Naomi Osaka broke down in tears following a question from a longtime American sports columnist during her first WTA press conference since withdrawing from the French Open to focus on her mental health.
Osaka announced before the French Open she would not be attending press conferences, sparking a huge debate in the tennis world before she eventually pulled out of the tournament altogether.
Speaking ahead of the Cincinnati Masters, the four-time grand slam champion briefly walked out of her press conference to compose herself after becoming upset by a line of questioning from Paul Daugherty of the Cincinnati Enquirer.
The journalist asked Osaka about the balancing act between using the media to promote her profile but not wanting to speak to the press under certain conditions.
Daugherty: You're not crazy about dealing with us, especially in this format, yet you have a lot of outside interests that are served by having a media platform. I guess my question is, how do you balance the two and do you have anything you'd like to share with us about what you did say to Simone Biles?
Osaka: When you say I'm not crazy about dealing with you guys, what does that refer to?
Daugherty: Well you have said you don't especially like the press conference format. Yet that seems to be the most widely used means of communicating to the media and through the media to the public.
Osaka: That's interesting. Umm, I would say the occasion, like when to do the press conferences is what I feel is the most difficult. But ...hmm. Sorry, I'm thinking.
(Naomi Osaka. Photo / Photosport)
At this point, the press conference moderator suggested moving onto the next question, but Osaka was happy to continue.
Osaka: I'm actually very interested in that point of view. So if you could repeat that, that would be awesome.
Daugherty: The question was, you're not especially fond of dealing with the media, especially in this format. You have suggested there are better ways to do it, that we'd like to try to explore that. My question I guess was you also have outside interests beyond tennis, that are served by having the platform that the media presents to you. My question is how do you think you might be able to best balance the two?
Osaka: For me I feel like this is something that I can't really speak for everybody, I can only speak for myself but ever since I was younger I've had a lot of media interest on me and I think it's because of my background as well as how I play. In the first place I'm a tennis player, that's why a lot of people are interested in me. I would say in that regard I'm quite different to a lot of people and I can't really help that there are some things that I tweet or some things that I say that create a lot of news articles or things like that. I know that it's because I've won a couple of grand slams and I've got in to do a lot of press conferences that these things happen. But I would also say, I'm not really sure how to balance it too. I'm figuring it out at the same time as you are, I would say.

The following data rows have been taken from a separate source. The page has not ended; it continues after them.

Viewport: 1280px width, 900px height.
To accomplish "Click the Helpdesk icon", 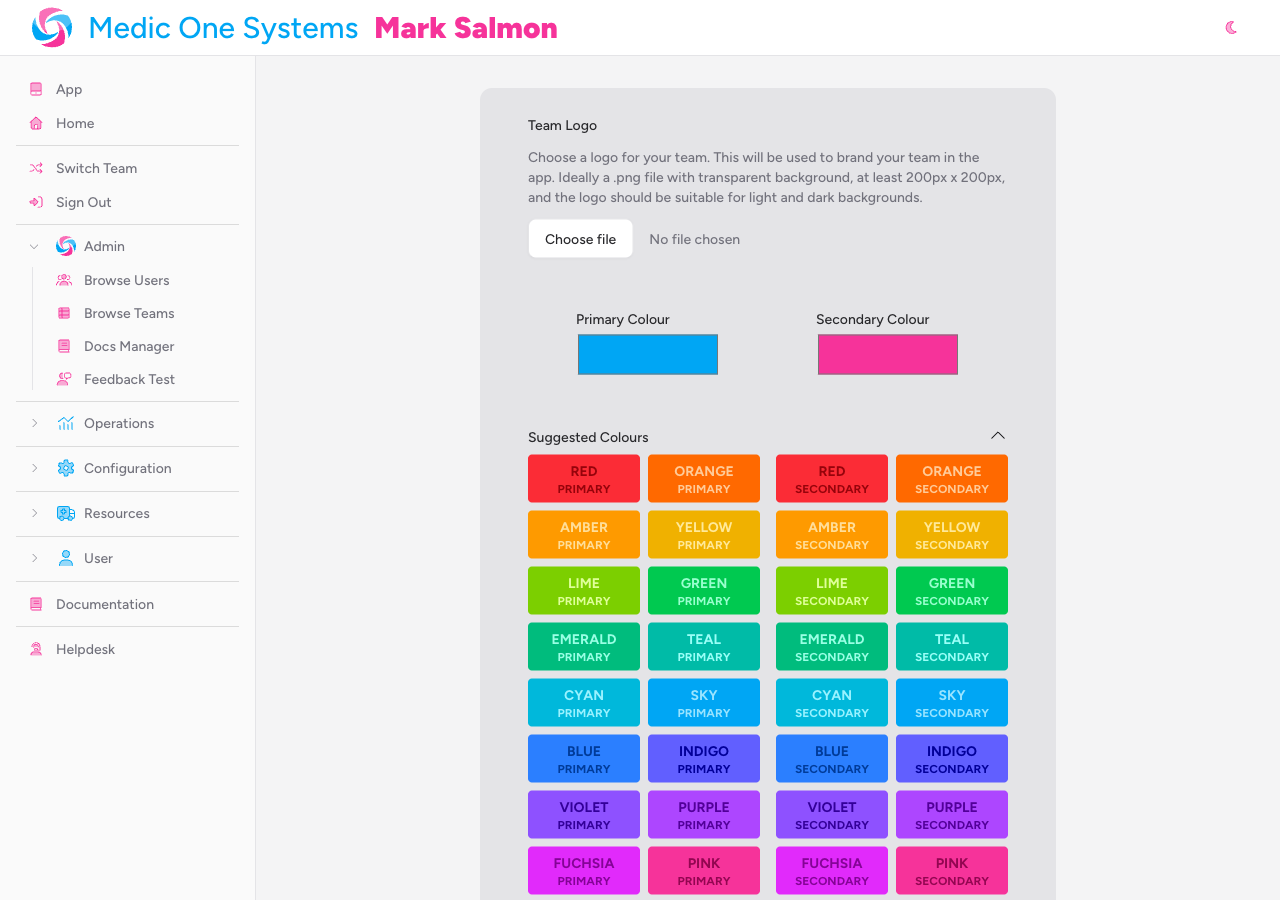I will (x=36, y=649).
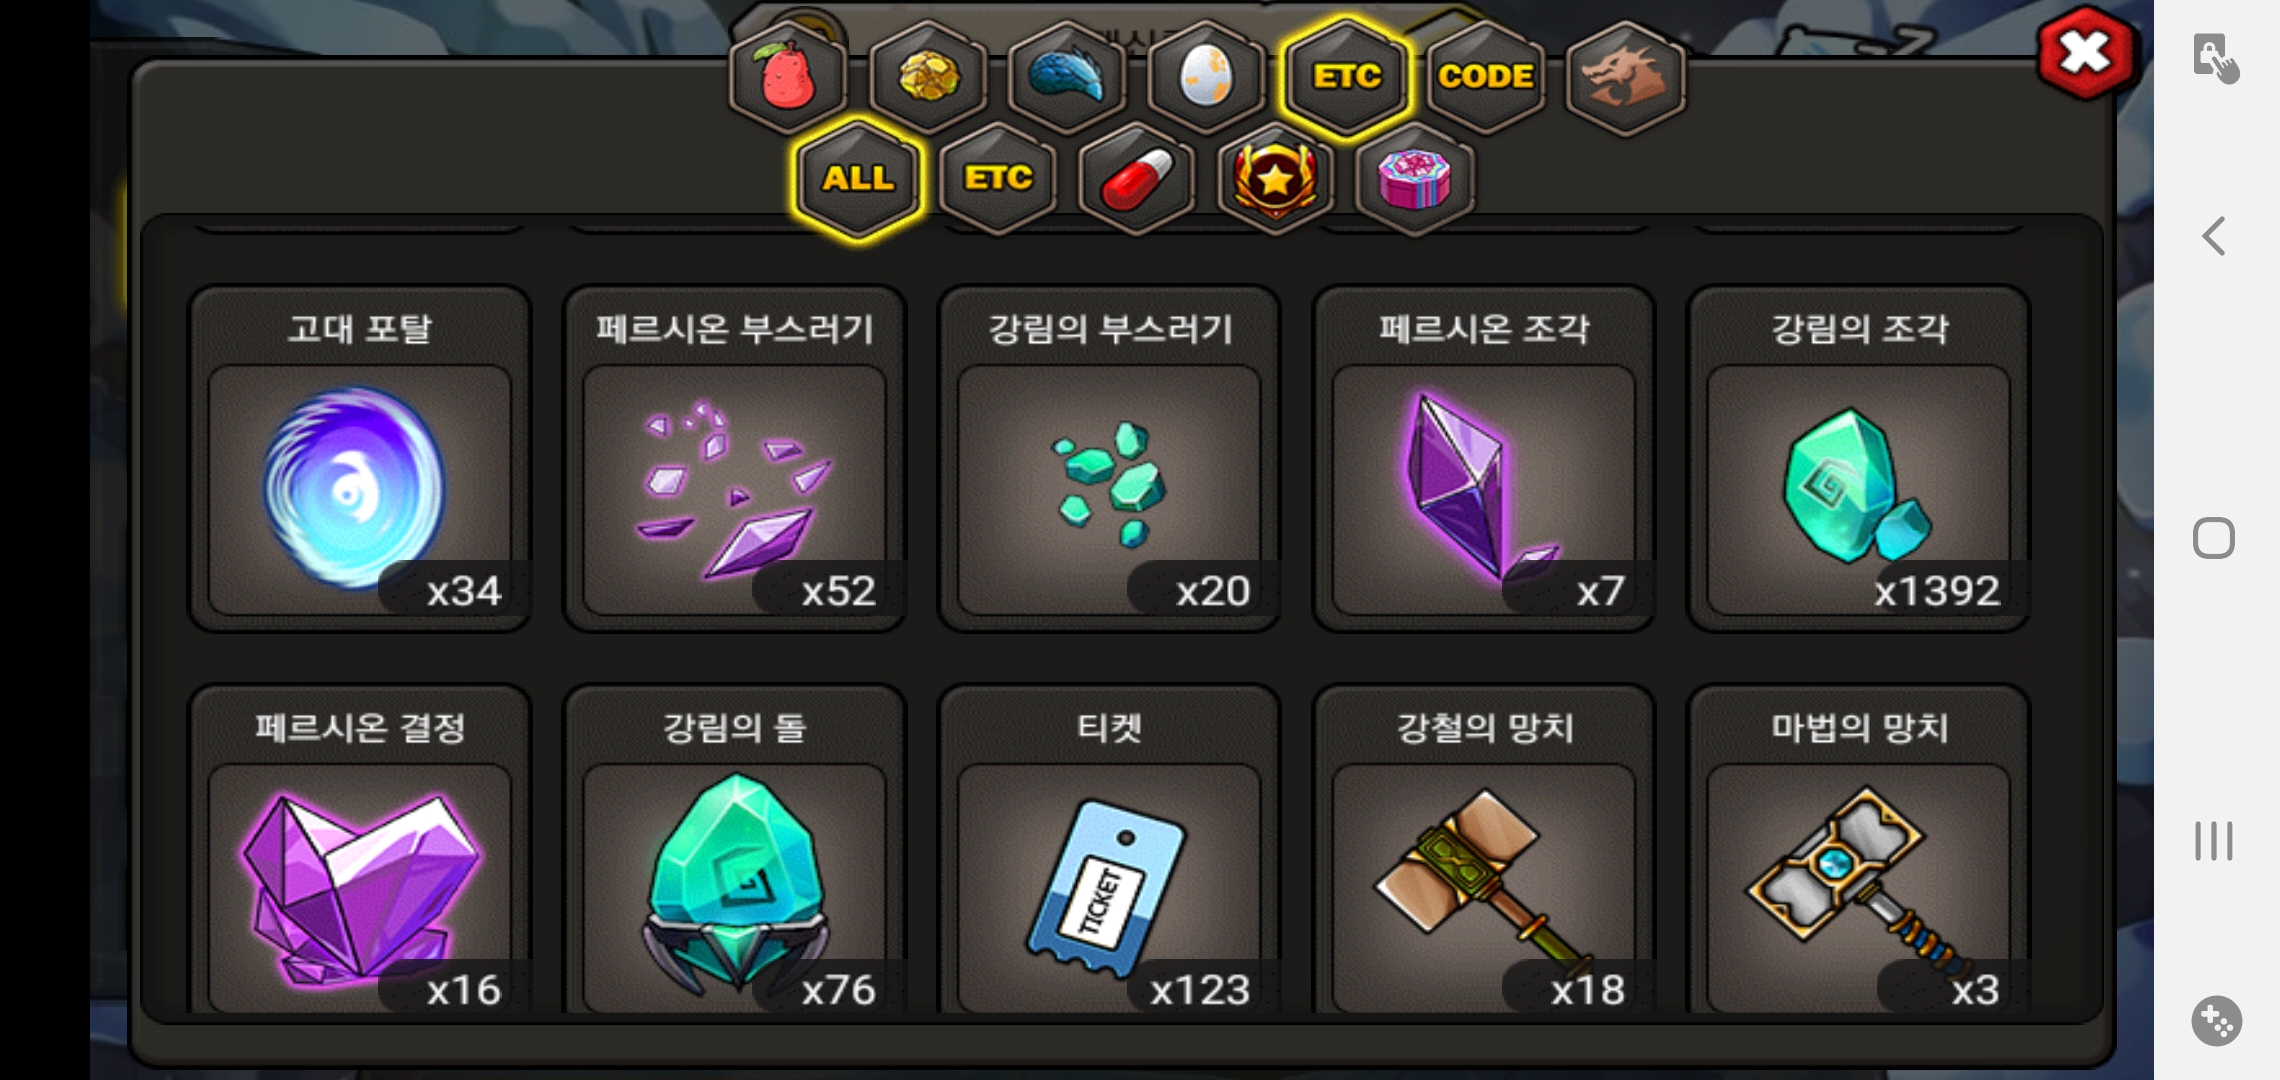Filter by red-white pill capsule
The width and height of the screenshot is (2280, 1080).
(1136, 179)
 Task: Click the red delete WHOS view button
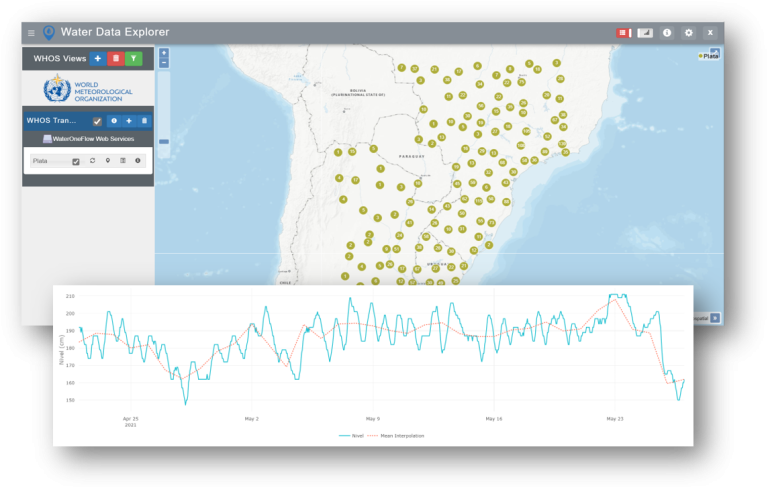click(115, 59)
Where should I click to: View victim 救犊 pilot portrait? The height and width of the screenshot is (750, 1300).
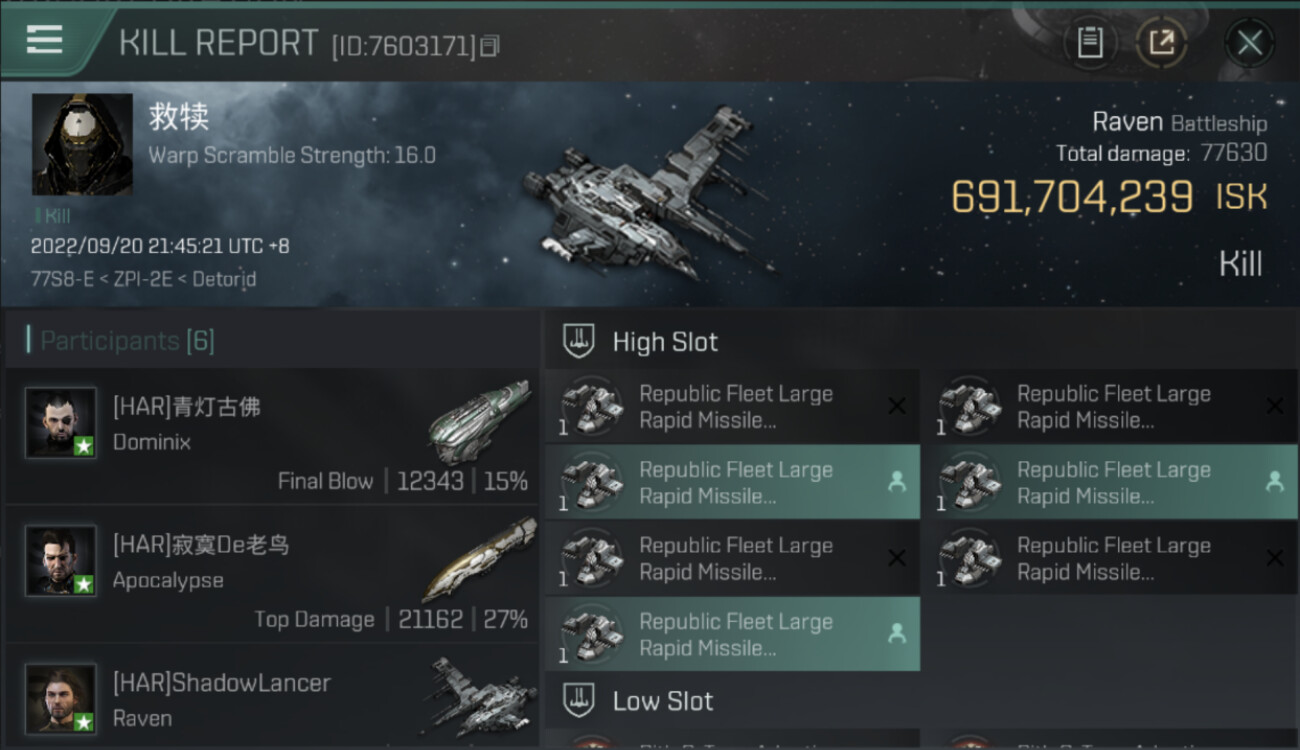click(82, 144)
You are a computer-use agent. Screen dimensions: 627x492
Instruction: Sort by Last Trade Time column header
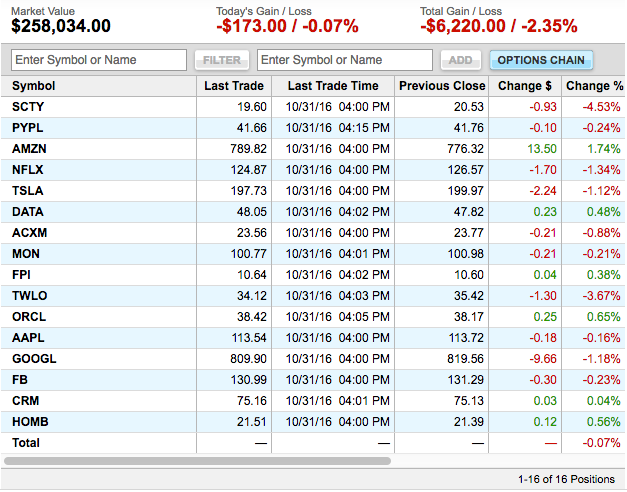tap(333, 86)
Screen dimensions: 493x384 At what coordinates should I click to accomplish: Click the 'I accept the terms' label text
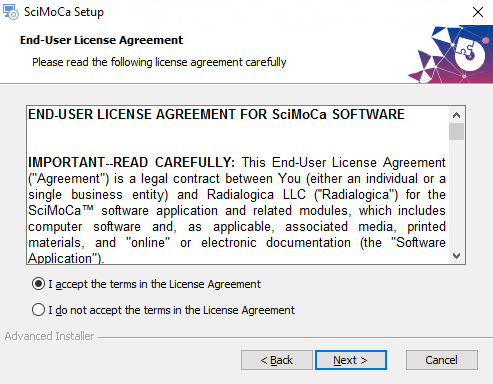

As another journalist was called on to ask a question, tears welled up in Osaka's eyes and she started crying, pulling her hat down over her face. The moderator then suggested a quick break and the 23-year-old left, before later returning to complete her media commitments.
'Appalling' behaviour from a 'bully'
Osaka's agent Stuart Duguid slammed Daugherty and his line of questioning.
As reported by tennis journalist Ben Rothenberg, Duguid said: "The bully at the Cincinnati Enquirer is the epitome of why player/media relations are so fraught right now. Everyone on that Zoom will agree that his tone was all wrong and his sole purpose was to intimidate. Really appalling behaviour.
"And this insinuation that Naomi owes her off court success to the media is a myth – don't be so self-indulgent."
Daugherty, who on Twitter lists himself as a columnist for the Enquirer since 1994, has not publicly responded to Duguid's comments.
Osaka sparked a discussion regarding athletes' mental health after pulling out of the French Open in July following fines for skipping post-match media sessions.
The world No. 2, took a break from major tennis events before returning to compete for Japan at the Tokyo Olympics this summer, revealed that she had battled depression the past few years.